Em sessão conjunta da Câmara e do Senado, o presidente do Congresso, senador Davi Alcolumbre, leu no Plenário do Parlamento o requerimento que prevê a criação de uma Comissão Parlamentar Mista de Inquérito (CPMI) para investigar a disseminação de notícias falsas, as chamadas “Fake News”, durante as eleições de 2018.

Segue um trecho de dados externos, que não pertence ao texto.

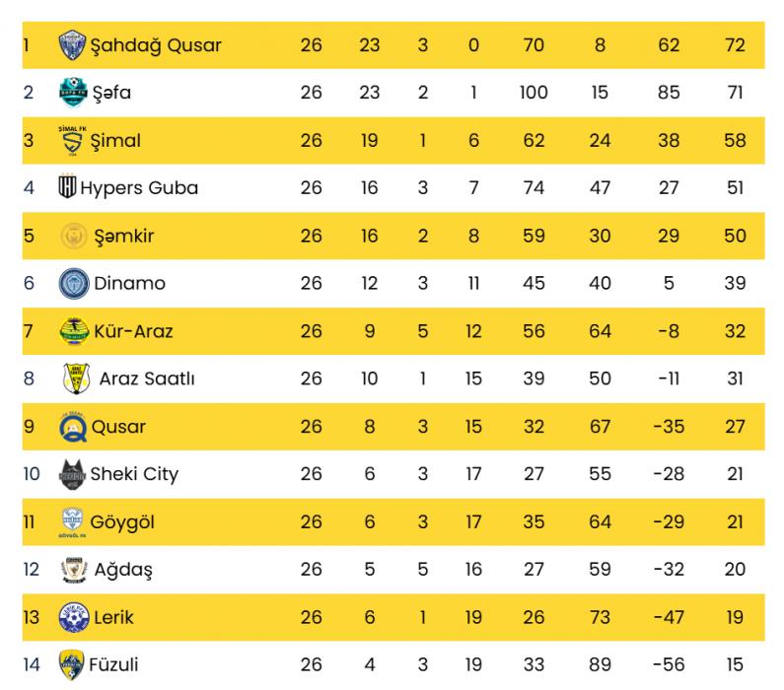Click the Şəmkir faded gold crest
This screenshot has width=784, height=690.
[74, 236]
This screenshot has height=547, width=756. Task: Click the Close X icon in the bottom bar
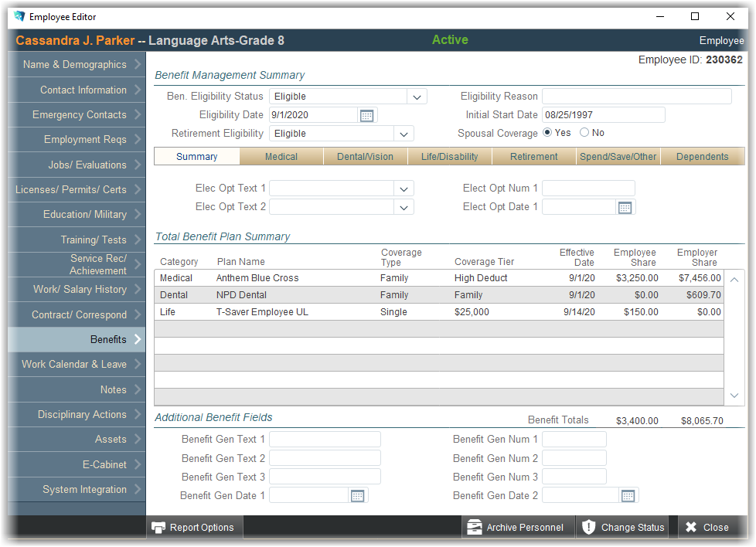tap(691, 528)
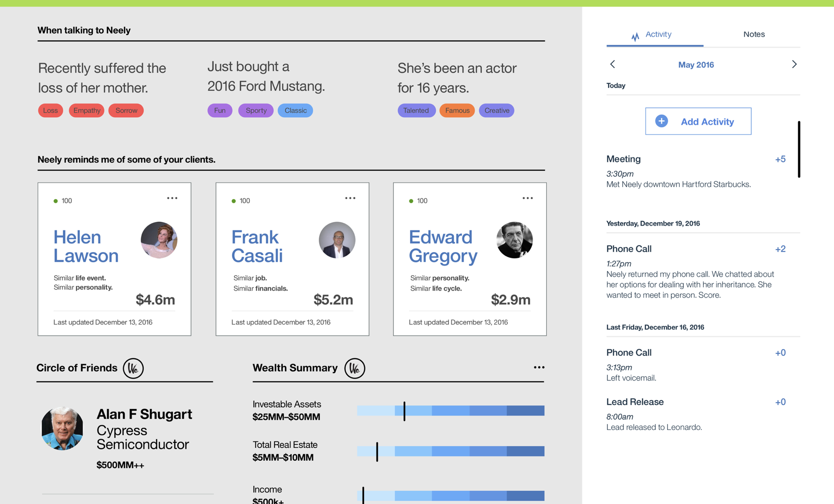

“Precisamos tornar atos virtuais em consequências reais”, disse Davi Alcolumbre.

O tema é controverso e gera muita discussão. Para alguns, a CPMI poderia se tornar um mecanismo de censura para controlar manifestações e cercear a liberdade de opinião e expressão.

Neste ano, situação similar já foi vivenciada pelo país com a abertura de um inquérito para apurar notícias falsas e ofensas à membros do Supremo Tribunal Federal. A investigação resultou na censura à uma reportagem da revista Crusoé que tinha o presidente da Corte, Dias Toffolli, como personagem principal.

O caso não deixa de ser um indicativo do que pode, ou não, se tornar a CPMI das Fake News.